○春日
委員 それでは、仮定の問題では適当でないと思いますが、理解しやすいと思いますから私が
説明しますが、あなたのいまおっしゃった保険とか共済とかいうような観念ではなくて、その裏の
立場から判断をしていただきたいと思うのです。
たとえば、この賦課金ですね。グルーピングとかなんとかの賦課金を組合からかけられた。それはいやだといって組合を脱退した。あるいは脱退しなくても、
組合員外のものに向かってこの賦課金を賦課した。本人は払わない。私は組合なんか関係ない、私は
組合員外だから払わないと言う。しかし
法律では、払わなければ大臣に向かって支払い命令を要請することができる。それでも払わない。大臣命令にも服従しない。そうすると今度は
酒税法第十二条かなんかで醸造
免許の取り消しを受けるのですね。そうするとその本人は、私は
酒税法に基づいて酒をつくっておるんだ。
酒税も確実に納めておる。ただその企業整備みたいな問題について、そのやり方について私は納得できないから払わないんだ。払わなかったら今度わしの営業
免許を取り消してしまった。これはまさに職業
選択自由の原則に反する、憲法違反だといって行政裁判を起こすのです。そうしたときに憲法裁判で、この
法律は憲法に違反するという判決がおりたらこの
法律は全部無効になるか。そういう場合が私は絶無ではないと思う、この場合は。現在たとえ一名の者でもこの酒造組合に入っていない。将来も脱退する者があるかもしれぬ。

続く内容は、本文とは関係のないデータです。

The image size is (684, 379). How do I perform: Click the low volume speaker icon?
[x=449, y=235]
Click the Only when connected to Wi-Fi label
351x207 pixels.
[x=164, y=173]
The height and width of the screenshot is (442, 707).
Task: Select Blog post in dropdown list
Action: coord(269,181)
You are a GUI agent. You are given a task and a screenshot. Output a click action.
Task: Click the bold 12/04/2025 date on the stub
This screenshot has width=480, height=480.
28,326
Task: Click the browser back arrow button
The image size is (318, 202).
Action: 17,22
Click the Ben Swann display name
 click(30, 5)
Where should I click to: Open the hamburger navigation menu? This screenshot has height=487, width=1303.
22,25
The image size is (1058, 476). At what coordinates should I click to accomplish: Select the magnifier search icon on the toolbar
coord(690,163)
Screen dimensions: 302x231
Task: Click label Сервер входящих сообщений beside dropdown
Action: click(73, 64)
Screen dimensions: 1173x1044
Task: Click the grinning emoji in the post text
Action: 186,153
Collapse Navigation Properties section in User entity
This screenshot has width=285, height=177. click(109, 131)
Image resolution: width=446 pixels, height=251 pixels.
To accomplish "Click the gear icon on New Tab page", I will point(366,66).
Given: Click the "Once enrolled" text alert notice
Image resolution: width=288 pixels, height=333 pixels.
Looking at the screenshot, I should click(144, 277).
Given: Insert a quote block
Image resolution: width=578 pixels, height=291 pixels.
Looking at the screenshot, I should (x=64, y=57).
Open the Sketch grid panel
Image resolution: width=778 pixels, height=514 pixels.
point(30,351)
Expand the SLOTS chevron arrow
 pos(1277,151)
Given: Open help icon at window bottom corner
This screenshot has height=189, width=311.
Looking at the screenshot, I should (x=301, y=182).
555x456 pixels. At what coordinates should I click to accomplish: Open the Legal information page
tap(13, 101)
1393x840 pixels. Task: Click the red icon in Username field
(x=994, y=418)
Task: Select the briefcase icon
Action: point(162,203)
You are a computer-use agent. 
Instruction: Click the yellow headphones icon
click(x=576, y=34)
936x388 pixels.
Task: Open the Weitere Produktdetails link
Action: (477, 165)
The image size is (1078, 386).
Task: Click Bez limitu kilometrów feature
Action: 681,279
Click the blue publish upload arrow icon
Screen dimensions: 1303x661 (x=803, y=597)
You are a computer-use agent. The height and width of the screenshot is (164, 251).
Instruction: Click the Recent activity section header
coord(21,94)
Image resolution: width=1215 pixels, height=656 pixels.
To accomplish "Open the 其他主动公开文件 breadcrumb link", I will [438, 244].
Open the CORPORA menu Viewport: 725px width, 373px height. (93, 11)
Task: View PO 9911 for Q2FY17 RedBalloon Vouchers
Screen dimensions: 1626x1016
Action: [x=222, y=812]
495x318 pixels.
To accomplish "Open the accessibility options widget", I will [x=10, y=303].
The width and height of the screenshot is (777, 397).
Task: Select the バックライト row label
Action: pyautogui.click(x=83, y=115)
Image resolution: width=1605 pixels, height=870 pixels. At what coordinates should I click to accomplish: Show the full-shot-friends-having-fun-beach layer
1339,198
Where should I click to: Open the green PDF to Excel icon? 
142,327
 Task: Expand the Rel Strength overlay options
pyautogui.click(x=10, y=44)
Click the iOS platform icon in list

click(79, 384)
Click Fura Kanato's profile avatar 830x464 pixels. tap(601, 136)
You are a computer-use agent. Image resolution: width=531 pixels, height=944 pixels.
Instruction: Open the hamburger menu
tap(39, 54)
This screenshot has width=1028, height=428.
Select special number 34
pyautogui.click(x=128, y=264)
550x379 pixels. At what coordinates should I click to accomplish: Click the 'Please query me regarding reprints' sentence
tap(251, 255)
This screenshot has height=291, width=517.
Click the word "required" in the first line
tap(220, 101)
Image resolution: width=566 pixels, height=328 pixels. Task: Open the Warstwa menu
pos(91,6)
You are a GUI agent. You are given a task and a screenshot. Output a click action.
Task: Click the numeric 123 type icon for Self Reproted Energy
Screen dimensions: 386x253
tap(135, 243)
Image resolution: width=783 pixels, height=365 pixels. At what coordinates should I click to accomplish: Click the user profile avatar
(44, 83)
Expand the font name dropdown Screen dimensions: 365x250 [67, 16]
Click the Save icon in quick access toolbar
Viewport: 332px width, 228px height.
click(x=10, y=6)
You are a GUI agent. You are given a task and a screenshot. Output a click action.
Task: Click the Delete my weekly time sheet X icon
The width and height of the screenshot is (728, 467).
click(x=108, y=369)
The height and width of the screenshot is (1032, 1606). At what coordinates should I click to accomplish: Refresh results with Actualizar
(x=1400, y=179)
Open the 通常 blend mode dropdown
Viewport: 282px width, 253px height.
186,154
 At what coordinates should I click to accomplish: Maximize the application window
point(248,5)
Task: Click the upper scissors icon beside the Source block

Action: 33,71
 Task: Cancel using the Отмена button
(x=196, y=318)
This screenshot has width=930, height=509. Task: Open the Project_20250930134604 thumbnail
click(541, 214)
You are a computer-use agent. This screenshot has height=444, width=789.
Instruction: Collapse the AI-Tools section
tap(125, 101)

考え方が変わって、いろいろと服従命令にも服しない者が出てくるかもしれぬ。そうするとこの
法律はどんどんとエスカレートしていく。組合が直接に払えといっても払わぬ。勧告しても払わぬ。大臣に支払い命令を求める。大臣の支払い命令にノーと言う。そうすると今度は
酒造免許の取り消しを受ける。これはもう大いなる既得権、財産権の侵害になる。その賦課金を払わぬぐらいのことで、根底的な職業
選択自由の原則であるその営業権、しかも先祖代々やっておる営業権が、今度のグルーピングの賦課金を払わぬというだけで
免許取り消しになるというばかなことがあるか。ほんの枝葉の問題でその根元をひっこ抜くというばかなことがあるかといって違憲訴訟がなされて、かりにその憲法裁判でこの
法律は違憲だというようなことになると、国会全体として責任は重いと思うのですな。それで私は、少なくともこの処罰規定、行政罰規定はこの際考慮してみてはどうかと思う。
ということは、先国会であの理美容師法について、われわれがみずから省みてずさんな
審議であったと思うのだけれ
ども、あの管理者の制度を置く、置かなければ営業を認めないという
法律ができたのですよね。全国でえらいセンセーション、大もんちゃくです。われわれは
法律に基づいて国家試験を受けていま営業をやっておる。ところが新しい
法律をつくって、四十何時間の講習を受けた管理者を置かなければその事業の営業を認めないというような
法律は違憲立法であるといって、いまみんな違法訴訟を起こしていますが、そのようなことをここに誘発しては相ならぬと思う。いま自民党さんも、社会党さんも、われわれも、公明党さんも、みんな一緒になって、いかにこの調整をはかるべきか苦慮いたしておるのであります。私は酒の醸造
業者で、先祖代々酒の製造をやってきた。きちっと酒団法に基づいて酒の醸造をやってきておる。ところが今度のグルーピングの問題だけどうも自分として納得できないから、賦課金払いませんのじゃ。それじゃ
免許取り消しする。本人が違憲立法としての裁判を起こすということは容易に想定できることだと思う。そのことをおもんぱかりみれば、私はこのような
免許取り消しをすることもできるというような条文はこの際修正をしたほうがよいのではないかと思う。少なくとも基本的人権は最高度に保障されなければならぬと思うが、この点はいかがですか。